##### Extracted information

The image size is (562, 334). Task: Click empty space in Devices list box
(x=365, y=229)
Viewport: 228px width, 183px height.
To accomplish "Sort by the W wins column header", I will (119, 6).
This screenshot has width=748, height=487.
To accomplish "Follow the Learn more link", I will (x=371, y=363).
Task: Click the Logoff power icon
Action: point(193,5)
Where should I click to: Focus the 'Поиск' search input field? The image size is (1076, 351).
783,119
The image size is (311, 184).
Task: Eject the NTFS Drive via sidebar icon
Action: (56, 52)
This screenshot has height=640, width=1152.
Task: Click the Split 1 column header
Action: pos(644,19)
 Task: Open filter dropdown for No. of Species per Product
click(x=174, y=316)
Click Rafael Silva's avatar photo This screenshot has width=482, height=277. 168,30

##########
##### Extracted information

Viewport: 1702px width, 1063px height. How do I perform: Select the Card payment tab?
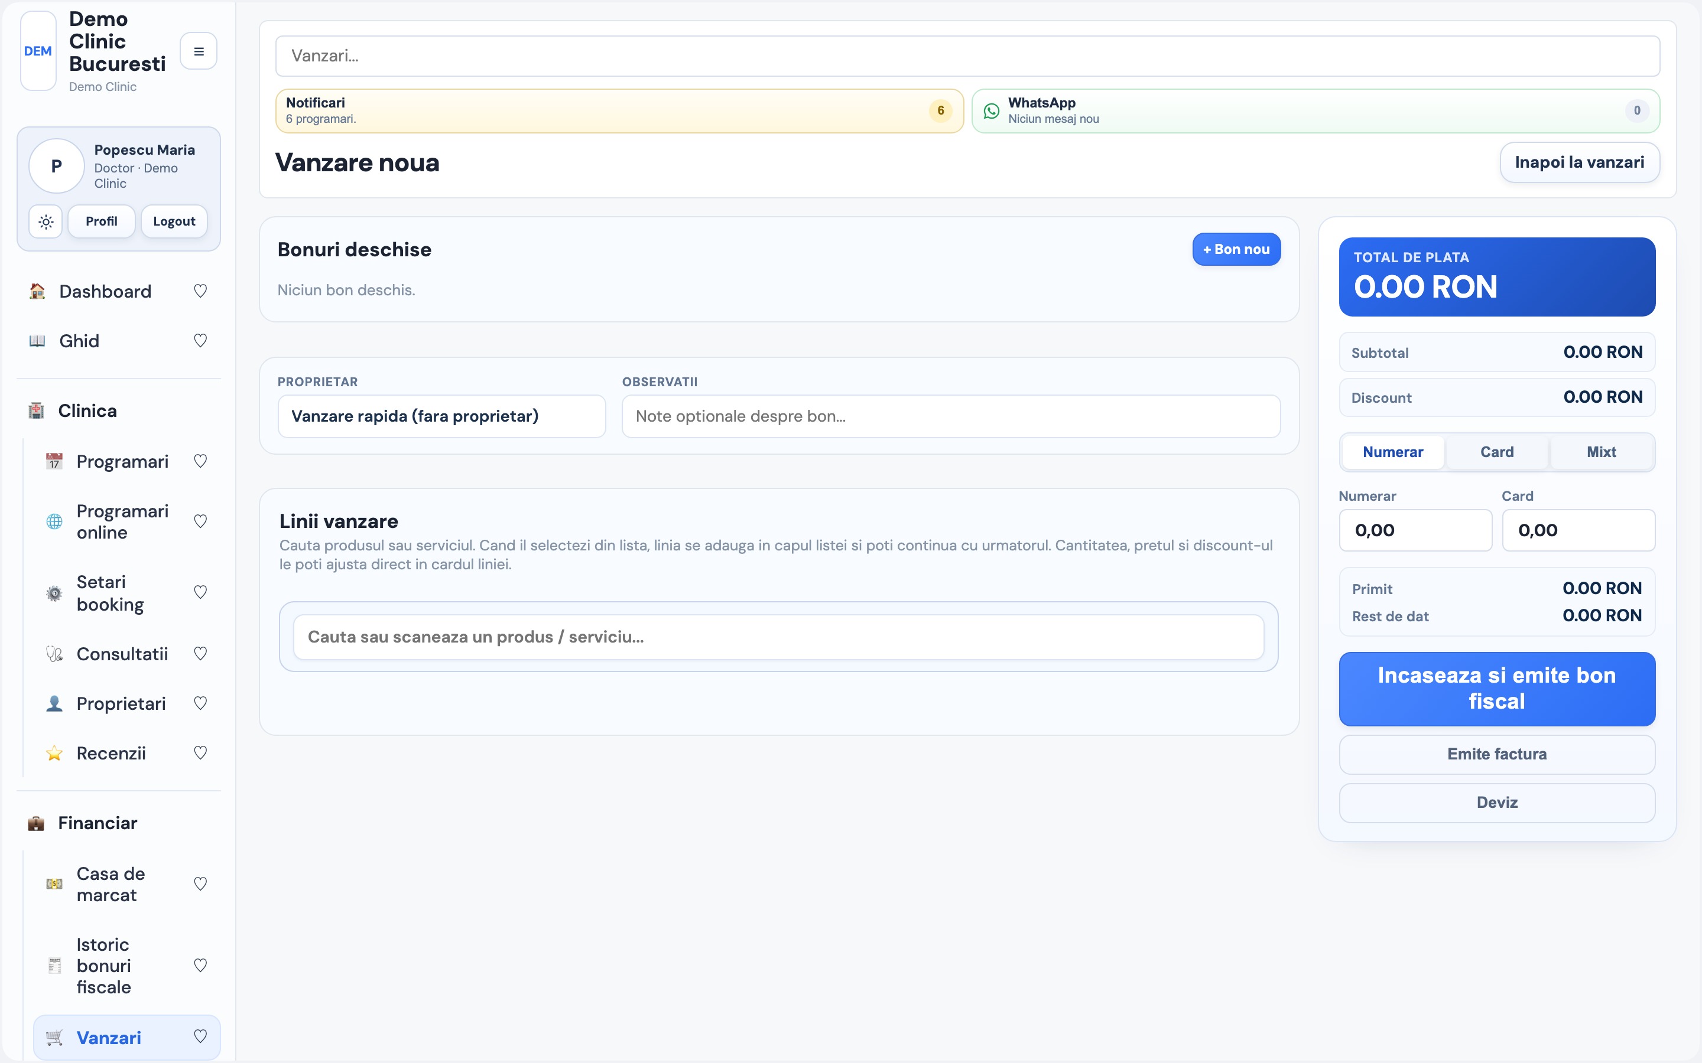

##########

Requirement:
Please transcribe exactly the lines above from the line that has "The image size is (562, 334)." up to and including the line that has "This screenshot has width=748, height=487."; no other line belongs in the answer.

Task response:
The image size is (562, 334). Task: Click empty space in Devices list box
(x=365, y=229)
Viewport: 228px width, 183px height.
To accomplish "Sort by the W wins column header", I will (119, 6).
This screenshot has width=748, height=487.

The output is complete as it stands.